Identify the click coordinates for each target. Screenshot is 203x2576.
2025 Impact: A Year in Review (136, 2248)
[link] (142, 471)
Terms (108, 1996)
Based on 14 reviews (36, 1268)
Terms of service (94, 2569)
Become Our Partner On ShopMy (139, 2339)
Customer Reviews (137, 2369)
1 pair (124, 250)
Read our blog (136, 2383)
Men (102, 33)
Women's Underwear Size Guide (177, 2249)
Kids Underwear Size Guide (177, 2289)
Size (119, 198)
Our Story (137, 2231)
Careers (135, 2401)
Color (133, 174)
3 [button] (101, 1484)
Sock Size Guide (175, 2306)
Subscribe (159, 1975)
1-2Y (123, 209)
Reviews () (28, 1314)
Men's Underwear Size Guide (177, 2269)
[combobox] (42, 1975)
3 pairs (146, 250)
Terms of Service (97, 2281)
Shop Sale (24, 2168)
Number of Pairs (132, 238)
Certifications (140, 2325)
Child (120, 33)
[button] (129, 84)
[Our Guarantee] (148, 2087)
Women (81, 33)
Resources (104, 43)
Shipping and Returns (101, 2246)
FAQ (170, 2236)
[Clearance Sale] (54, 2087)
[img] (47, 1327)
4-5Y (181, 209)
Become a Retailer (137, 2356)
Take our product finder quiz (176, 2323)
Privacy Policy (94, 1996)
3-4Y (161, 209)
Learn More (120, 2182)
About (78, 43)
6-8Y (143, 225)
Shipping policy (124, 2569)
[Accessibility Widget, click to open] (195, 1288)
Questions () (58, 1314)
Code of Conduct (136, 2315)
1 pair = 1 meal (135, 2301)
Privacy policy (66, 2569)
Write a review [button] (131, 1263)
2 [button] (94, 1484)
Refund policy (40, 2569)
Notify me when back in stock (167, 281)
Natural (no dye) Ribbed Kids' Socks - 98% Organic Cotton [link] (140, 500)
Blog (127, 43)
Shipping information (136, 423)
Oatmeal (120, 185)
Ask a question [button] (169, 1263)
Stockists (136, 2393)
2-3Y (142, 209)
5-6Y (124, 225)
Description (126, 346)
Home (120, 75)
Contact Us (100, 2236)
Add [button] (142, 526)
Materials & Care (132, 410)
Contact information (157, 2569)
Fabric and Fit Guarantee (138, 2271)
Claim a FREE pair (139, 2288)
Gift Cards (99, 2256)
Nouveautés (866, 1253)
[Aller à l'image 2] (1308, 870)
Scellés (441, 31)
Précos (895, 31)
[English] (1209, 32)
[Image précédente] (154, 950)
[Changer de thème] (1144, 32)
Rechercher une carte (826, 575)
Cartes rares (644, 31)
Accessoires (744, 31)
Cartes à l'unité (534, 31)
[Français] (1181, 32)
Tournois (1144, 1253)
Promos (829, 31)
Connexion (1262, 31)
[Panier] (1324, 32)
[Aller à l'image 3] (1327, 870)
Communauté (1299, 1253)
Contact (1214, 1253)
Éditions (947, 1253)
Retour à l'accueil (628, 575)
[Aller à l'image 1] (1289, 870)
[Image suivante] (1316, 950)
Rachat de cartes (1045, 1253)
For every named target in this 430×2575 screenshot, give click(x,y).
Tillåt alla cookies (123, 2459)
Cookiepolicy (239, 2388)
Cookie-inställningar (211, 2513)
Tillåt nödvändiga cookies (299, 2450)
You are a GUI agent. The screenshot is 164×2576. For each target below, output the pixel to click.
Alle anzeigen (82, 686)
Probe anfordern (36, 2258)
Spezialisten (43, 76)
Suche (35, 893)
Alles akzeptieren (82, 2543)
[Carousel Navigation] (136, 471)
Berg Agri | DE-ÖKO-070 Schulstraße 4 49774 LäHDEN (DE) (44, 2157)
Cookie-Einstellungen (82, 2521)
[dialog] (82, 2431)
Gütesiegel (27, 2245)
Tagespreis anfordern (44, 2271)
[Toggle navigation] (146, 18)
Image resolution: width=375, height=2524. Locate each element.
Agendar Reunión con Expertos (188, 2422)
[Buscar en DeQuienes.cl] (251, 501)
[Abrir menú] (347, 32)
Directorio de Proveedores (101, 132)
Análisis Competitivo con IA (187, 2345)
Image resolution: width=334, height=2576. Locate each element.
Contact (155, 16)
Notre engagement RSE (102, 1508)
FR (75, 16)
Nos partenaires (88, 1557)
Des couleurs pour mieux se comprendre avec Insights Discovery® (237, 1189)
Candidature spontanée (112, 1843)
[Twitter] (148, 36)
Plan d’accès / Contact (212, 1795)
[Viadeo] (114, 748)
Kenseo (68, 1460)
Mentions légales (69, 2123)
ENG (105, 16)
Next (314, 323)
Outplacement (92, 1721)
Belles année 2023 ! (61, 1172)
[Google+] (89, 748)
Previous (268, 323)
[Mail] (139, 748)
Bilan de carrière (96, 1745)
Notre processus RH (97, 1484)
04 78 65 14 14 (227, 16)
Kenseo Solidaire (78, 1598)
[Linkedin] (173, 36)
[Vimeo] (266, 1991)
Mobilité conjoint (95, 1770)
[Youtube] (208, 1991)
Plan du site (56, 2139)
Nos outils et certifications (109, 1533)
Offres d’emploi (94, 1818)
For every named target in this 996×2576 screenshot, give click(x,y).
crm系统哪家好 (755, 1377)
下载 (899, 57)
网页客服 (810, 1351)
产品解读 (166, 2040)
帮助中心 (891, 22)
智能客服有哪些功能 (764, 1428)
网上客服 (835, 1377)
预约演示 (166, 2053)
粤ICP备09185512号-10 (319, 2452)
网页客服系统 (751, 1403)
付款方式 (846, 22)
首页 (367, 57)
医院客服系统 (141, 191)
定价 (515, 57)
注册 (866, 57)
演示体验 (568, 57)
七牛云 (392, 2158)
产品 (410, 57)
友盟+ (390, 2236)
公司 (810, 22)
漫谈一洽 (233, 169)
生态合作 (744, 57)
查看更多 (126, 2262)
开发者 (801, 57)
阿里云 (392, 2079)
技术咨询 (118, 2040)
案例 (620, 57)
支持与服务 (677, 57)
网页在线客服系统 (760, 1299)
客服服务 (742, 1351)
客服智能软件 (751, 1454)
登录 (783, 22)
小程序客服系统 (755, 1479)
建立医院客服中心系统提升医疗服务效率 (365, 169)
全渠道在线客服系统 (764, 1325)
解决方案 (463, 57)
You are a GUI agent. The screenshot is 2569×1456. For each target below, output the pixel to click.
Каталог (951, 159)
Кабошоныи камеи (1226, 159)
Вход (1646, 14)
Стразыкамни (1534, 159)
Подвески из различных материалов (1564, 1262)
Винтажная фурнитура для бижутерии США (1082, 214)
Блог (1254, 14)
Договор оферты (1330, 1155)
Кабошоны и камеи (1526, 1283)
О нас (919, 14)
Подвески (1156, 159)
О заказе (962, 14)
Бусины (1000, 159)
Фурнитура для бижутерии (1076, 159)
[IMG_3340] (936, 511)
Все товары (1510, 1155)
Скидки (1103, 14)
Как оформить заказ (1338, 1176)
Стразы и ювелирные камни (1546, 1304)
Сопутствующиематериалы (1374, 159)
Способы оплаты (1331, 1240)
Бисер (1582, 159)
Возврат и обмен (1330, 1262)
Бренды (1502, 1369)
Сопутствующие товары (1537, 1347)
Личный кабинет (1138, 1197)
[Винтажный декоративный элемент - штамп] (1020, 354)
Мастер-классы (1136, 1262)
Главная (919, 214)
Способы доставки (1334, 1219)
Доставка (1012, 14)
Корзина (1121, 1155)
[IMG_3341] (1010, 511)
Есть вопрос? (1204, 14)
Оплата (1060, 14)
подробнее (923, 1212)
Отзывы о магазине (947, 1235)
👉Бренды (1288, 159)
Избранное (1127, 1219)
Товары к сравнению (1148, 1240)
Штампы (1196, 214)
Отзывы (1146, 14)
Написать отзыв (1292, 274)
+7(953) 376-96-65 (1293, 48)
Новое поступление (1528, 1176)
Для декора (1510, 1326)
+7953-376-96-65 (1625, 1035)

##############################

Take the stretch of lines above from the one containing "Directorio de Proveedores (101, 132)" through the one containing "Notre processus RH (97, 1484)" and repeat it exactly, adding no other line.

Directorio de Proveedores (101, 132)
Análisis Competitivo con IA (187, 2345)
Image resolution: width=334, height=2576. Locate each element.
Contact (155, 16)
Notre engagement RSE (102, 1508)
FR (75, 16)
Nos partenaires (88, 1557)
Des couleurs pour mieux se comprendre avec Insights Discovery® (237, 1189)
Candidature spontanée (112, 1843)
[Twitter] (148, 36)
Plan d’accès / Contact (212, 1795)
[Viadeo] (114, 748)
Kenseo (68, 1460)
Mentions légales (69, 2123)
ENG (105, 16)
Next (314, 323)
Outplacement (92, 1721)
Belles année 2023 ! (61, 1172)
[Google+] (89, 748)
Previous (268, 323)
[Mail] (139, 748)
Bilan de carrière (96, 1745)
Notre processus RH (97, 1484)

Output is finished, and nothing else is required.